Bankers remain, relatively, relaxed about the US farmland market despite a surge in prices which has reheated bubble fears – and may in some states have proven even higher than the surge of up to 41% identified in Nebraska.
Lenders surveyed for Creighton University's respected monthly survey on America's rural economy rated the "bursting of the farmland price bubble" as the second biggest risk to agricultural prosperity.
But, backed by less than one-in-five respondents, it was a distant second to the main threat – falling farm commodity values - and seen as only narrowly more perilous than the third-ranked danger, a change to US policy on the alternative energies that farmers rely on so significantly for crop demand.
"Almost half, 49%, indicated that low agriculture commodity prices posed the greatest peril for their local economies," the university said.
Indeed, Ernie Goss, the Creighton economist who started the survey six years ago, said that demand for farms remained strong, with "farmers and investors once against driving up the price of farmland at a rapid pace", after a slowdown earlier in the year.
A farmland index calculated by the university - in which higher figures, above 50, indicate increasing price growth, and those below 50 show price falls – rose to 75.4 from October's "robust" figure of 66.9.
The findings tallied with data from the Federal Reserve, the US central bank, showing a surge in farmland prices, notably in Iowa, where the value of "good" land surged by more than 30% in the year to the start of last month, and in Nebraska, where irrigated land appreciated by 41%.
"Record gains in the northern Plains were fuelled by another bumper crop this harvest season that raised farm income expectations despite the recent slide in crop prices," the Fed's Kansas City bank said.
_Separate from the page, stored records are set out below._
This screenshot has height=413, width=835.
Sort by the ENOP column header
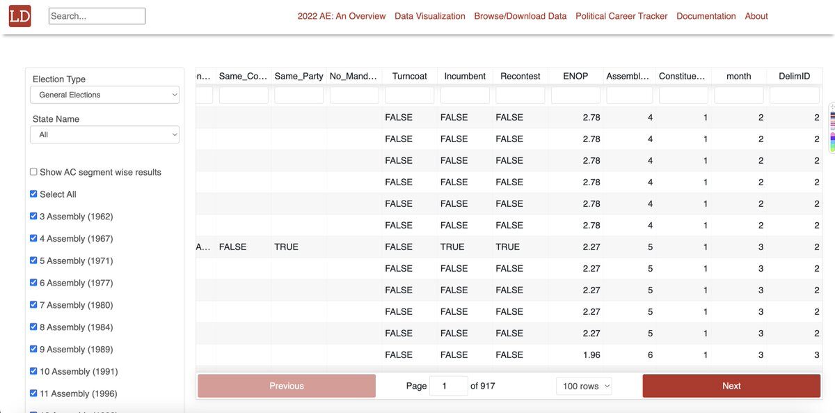tap(575, 76)
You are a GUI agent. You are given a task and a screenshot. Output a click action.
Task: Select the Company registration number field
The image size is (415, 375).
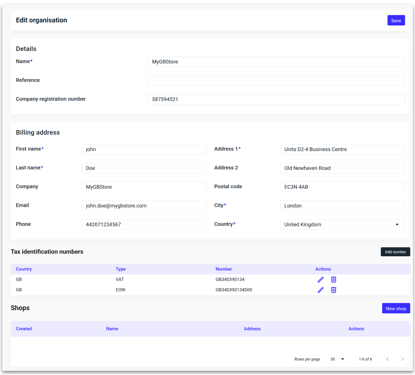pyautogui.click(x=276, y=99)
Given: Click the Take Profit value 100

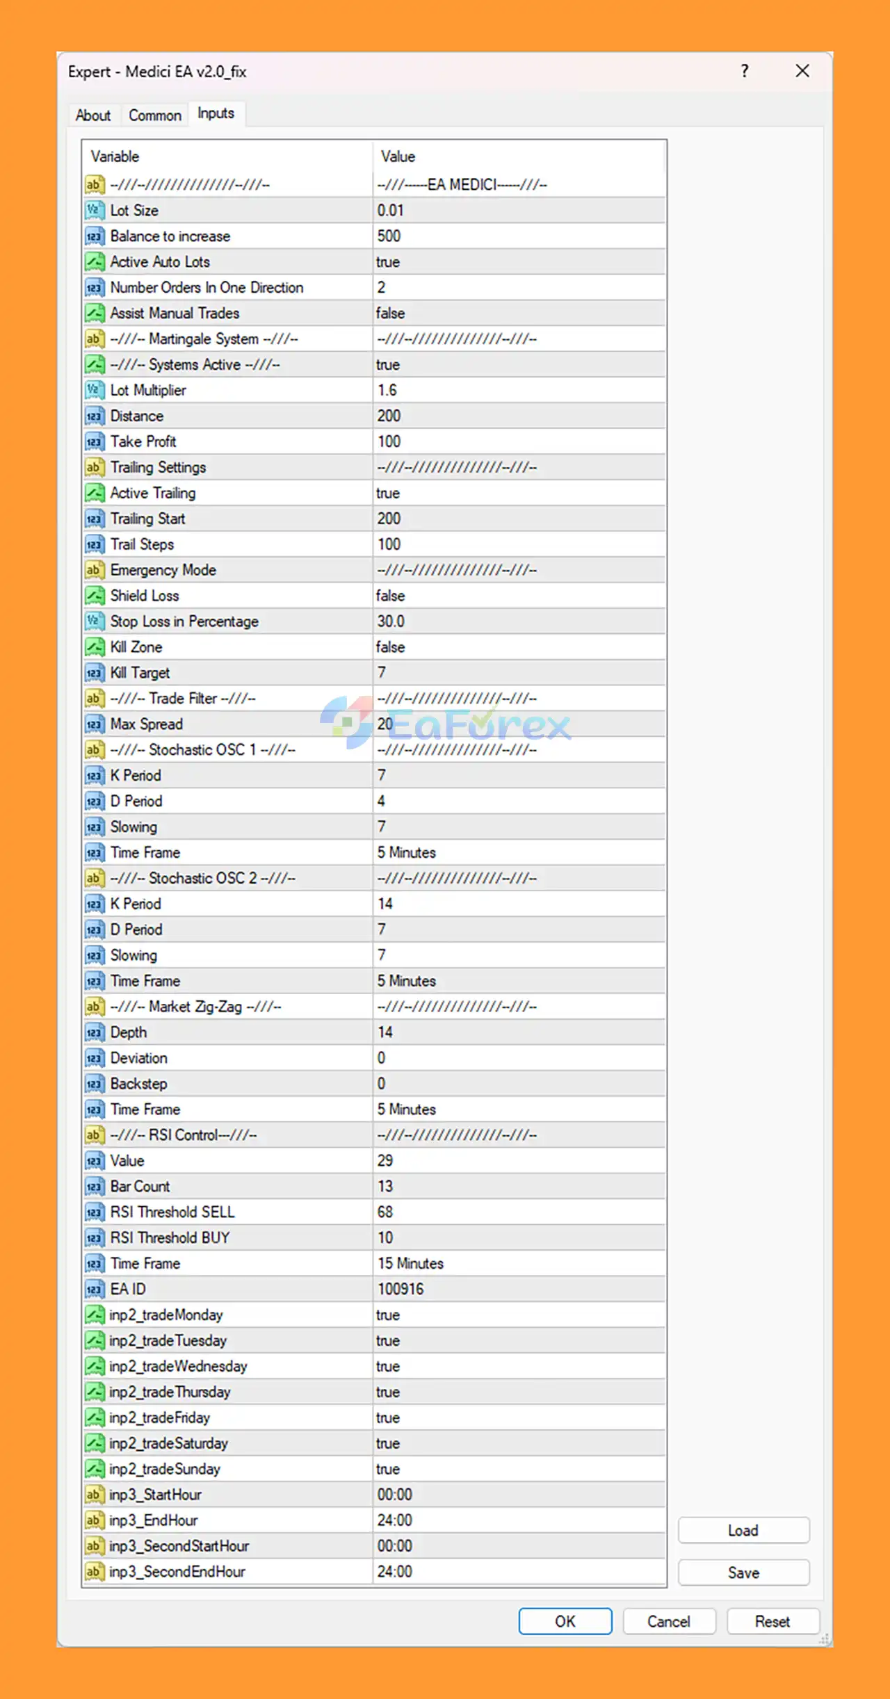Looking at the screenshot, I should coord(518,441).
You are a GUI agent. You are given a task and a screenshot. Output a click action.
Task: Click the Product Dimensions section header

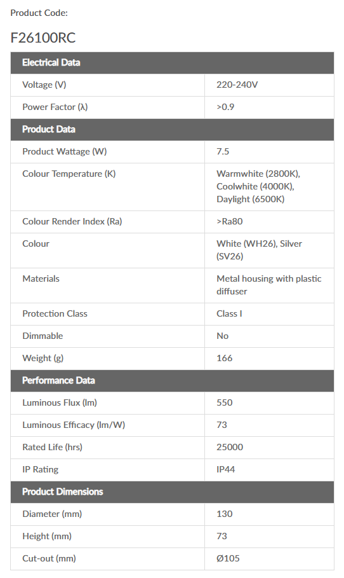click(x=172, y=492)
The survey by Creighton, which is based in Nebraska, also showed particularly strong gains in its home state, with the index figure, derived from returns from bank chief executives, "rocketing" to 76.3, from 65.3 in the October survey.
However, some states not yet highlighted in Fed research showed even bigger gains, with the figure for Colorado rising to 81.4, for Wyoming to 87.7, and for North Dakota climbing to 93.1.
The extent of the price rises identified in the Fed reports has renewed concerns over the extent of price rises, with many recalling the 1980s' market collapse which followed the boom of the 1970s.
The Farm Credit Administration has voiced "extreme caution" over the extent of the price rises, while the bankers' association in Oklahoma – a state not covered by the Creighton survey – warning that prices "may be skewed some".
"I've seen normal grassland that I would think normally would go for $250-350 per acre selling for around $700 and upwards. For me, it's entirely too high," David Cook, vice-chairman of the Oklahoma Bankers Association, said.